Maroc Telecom est bien difficile à marier

Le groupe français Vivendi a été, hier, l’unique candidat à l’achat des 35 % de Maroc Telecom mis en vente par l’Etat chérifien. Sauf surprise de dernière minute, les noces sont faites… mais la dot apportée par le français est maigre.

Le groupe multi-activités à dominante française Vivendi Universal sera, sauf surprise improbable, le futur détenteur des 35 % du capital de Maroc Telecom (ex-Itissalat Al Maghrib, ou IAM) ouverts au secteur privé par le royaume du Maroc. Vivendi a été en effet le seul, hier, à soumissionner au ministère des Finances de Rabat.

Le prix offert par le groupe français est de 23 milliards de dirhams, valorisant l’ensemble de Maroc Telecom à six milliards de dollars. Cette somme est proche du plancher de 20,3 milliards de dirhams fixé par le Maroc. Elle accroît toutefois la valeur totale de l’opérateur public de plus d’un milliard de dollars, par rapport aux principales évaluations qui en avaient été faites.

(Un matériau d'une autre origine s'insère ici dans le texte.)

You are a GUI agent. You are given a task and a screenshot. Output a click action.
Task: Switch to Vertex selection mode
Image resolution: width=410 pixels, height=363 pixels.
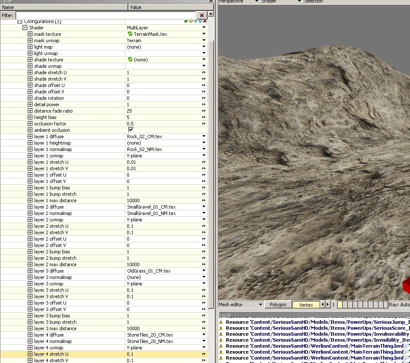tap(306, 305)
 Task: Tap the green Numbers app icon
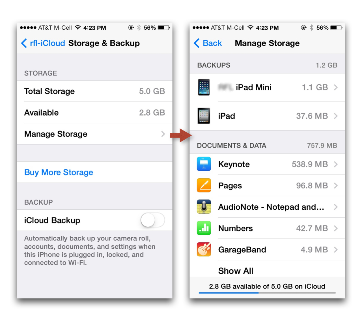pyautogui.click(x=204, y=228)
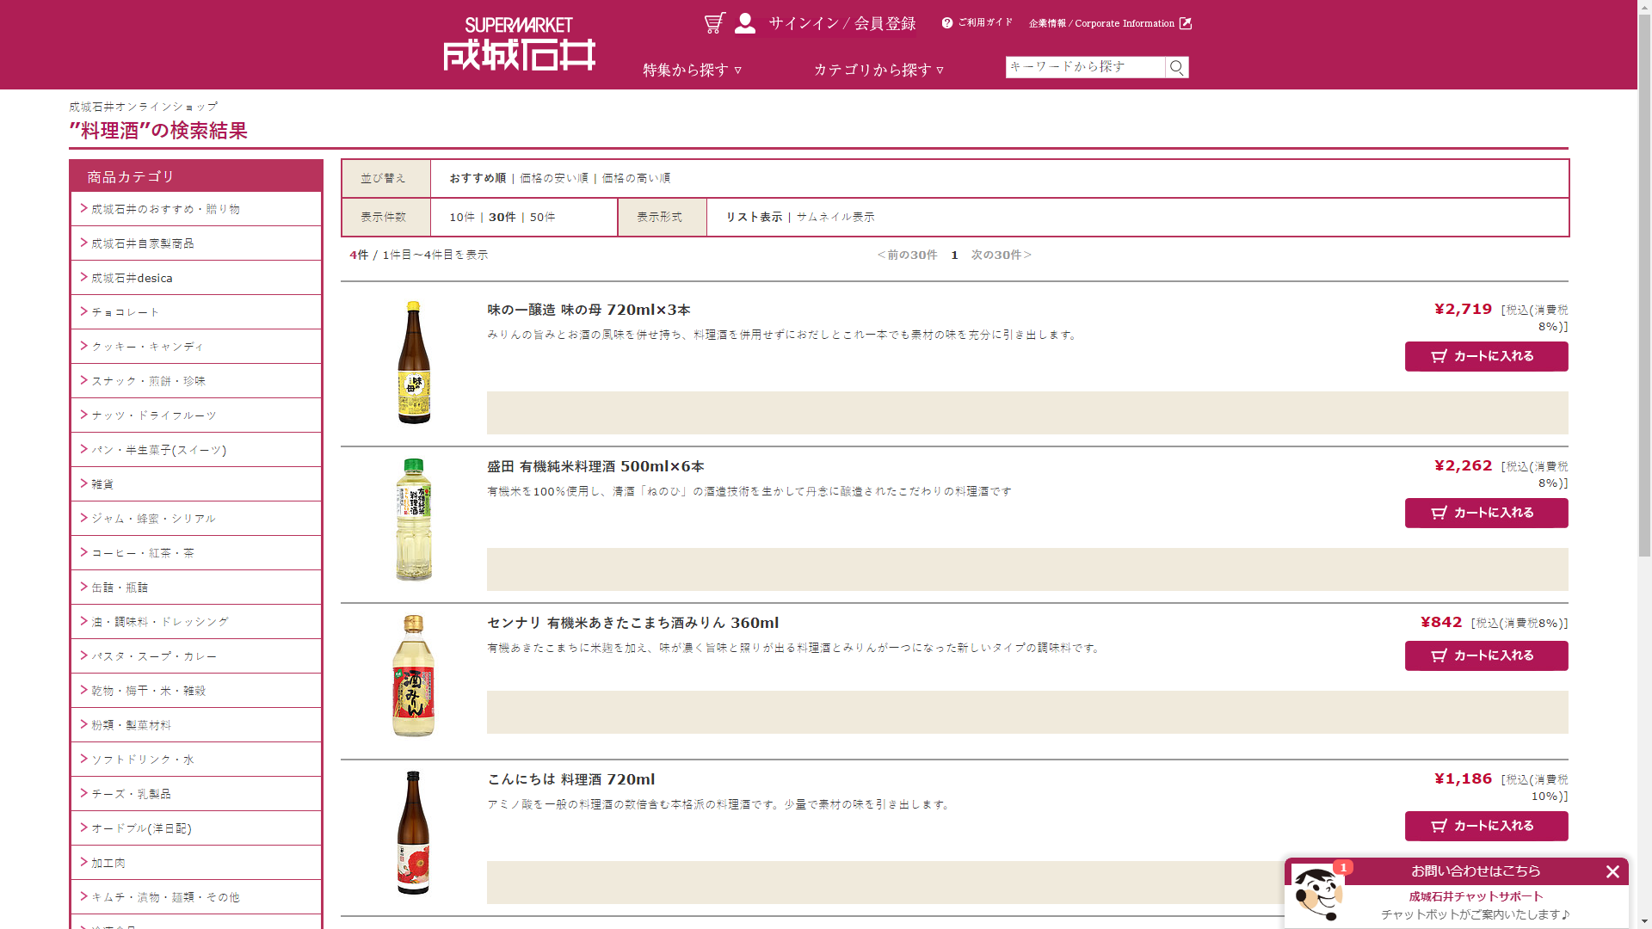The height and width of the screenshot is (929, 1652).
Task: Click the Corporate Information external link icon
Action: click(1186, 23)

France Telecom et Telecom Italia, longtemps pressentis, avaient laissé prévoir leur désengagement depuis quelques jours. Michel Bon, PDG de l’opérateur historique français, avait signifié, en novembre, la fin de sa campagne d’acquisitions internationales.

Que fera Vivendi ?

Maroc Telecom est-elle une bonne affaire ? Avec 1 600 000 lignes fixes en 1998 et 120 000 abonnés à son réseau GSM*, l’entreprise s’est plutôt bien acquittée de sa mission de  » service universel  » héritée de la récente période de monopole. Le Maroc n’en est pas moins un pays faiblement relié par téléphone, avec une densité (nombre de lignes pour 100 habitants) de 8,95 % en ville mais de seulement 0,55 % en zones rurales.

La période de transition ouverte par la loi de libéralisation de 1996 a permis une ouverture graduelle du secteur. Mais jusqu’à présent, les nouveaux opérateurs, comme MediTelecom par exemple, se sont surtout concentrés sur le marché de la téléphonie mobile, en faisant porter leur effort commercial sur les catégories de population à hauts revenus.

Il est trop tôt pour savoir quels éventuels infléchissements de la stratégie de Maroc Telecom pourraient être induits par la présence en son sein de Vivendi. Il est possible, notamment, que le français soit, dans un premier temps, un  » actionnaire dormant « , souhaitant surtout affirmer sa présence sur le marché maghrébin.